Encourage DC to do the same. Chuck out 27 things or tidy away 27 toys/books/pieces of dirty laundry. Let them stop at 27, no matter how untidy the rest of the room is, but just do 27 the next day. Soon-ish they'll find there's never that much to put away and it's done in 5 mins.

building2016 · 20/01/2016 19:38

Jemster, I swear I ditch about 10% of presents within days. They just go straight back out the door to charity. Having so much excess means we can be generous to others in this way. It isn't ungrateful. Obviously you have to tell a little white lie (Oh, I used all that lovely body lotion up already, Auntie Jane) but that is fine.

yomellamoHelly · 21/01/2016 06:28

I think I'd gather together all the arts and crafts and colouring stuff together to survey what we had. Cull what we had and then buy a plastic set of drawers on wheels that can be stored under the stairs and brought out when wanted. (If it doesn't all fit into the drawers when I'd got it I would cull further.) Consider that an easy one and will give you some places downstairs that are clear.

  • Think I would accept things like kitchen and dolls are there for a bit longer and just designate a place for them and make sure it's only the doll stuff. (I was so pleased when our dc grew out of the kitchen and it could go even if they did have lots of fun with it at the time.) -
Would then tackle your dh's stuff in your ds's room clearing it all out / finding room for it in your room where it belongs. I'm guessing that involves a big sort through of all your stuff. Then I think that would give you the impetus to sort out the dc's rooms. - I really try and return things to the room of the person they belong to nowadays. Dd had taken to occupying the landing with her overflow (youngest so lots of toys etc still) and it's taken the last year to get her to retreat back into her room.
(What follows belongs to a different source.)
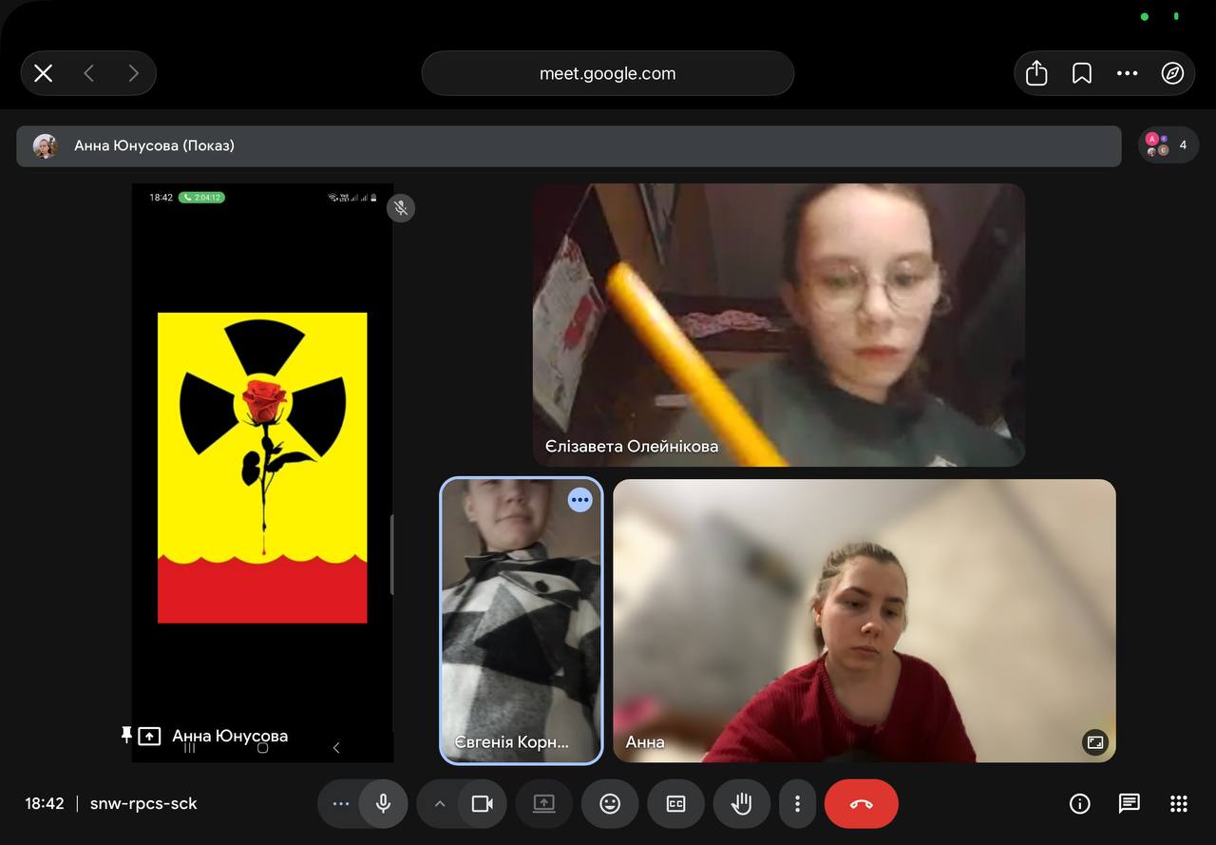Show the participants list with count 4
The height and width of the screenshot is (845, 1216).
[x=1168, y=145]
She loves how organised her room is and is very particular about maintaining the order! I've found once the worst areas are tackled it boosts you up to keep tweaking / improving. FWIW 2 of my dc are in box rooms. I make maximum use of the space under the bed. (One has a high sleeper.) The other long wall is filled with storage in both rooms. Eldest has currently filled the window with books (three rows all stacked on top of each other but doesn't want to get rid of any more books at the moment - go through them every 6 months or so) so I've bought all the stuff to put up a high level bookshelf along the side of his bed. Dd's windowsill also full of "big" toys (cot, dolls house, pony palace .... that won't fit on our shelves / in our cupboards / under the bed) but I know that in a few years time she'll have lost interest in them and they'll be gone.
MaybeDoctor · 21/01/2016 07:26

I find that ebaying stuff is a powerful motivator for getting rid of things.

Anything sells, seriously.

Also, just try to sort out a few things a day - it will make a difference.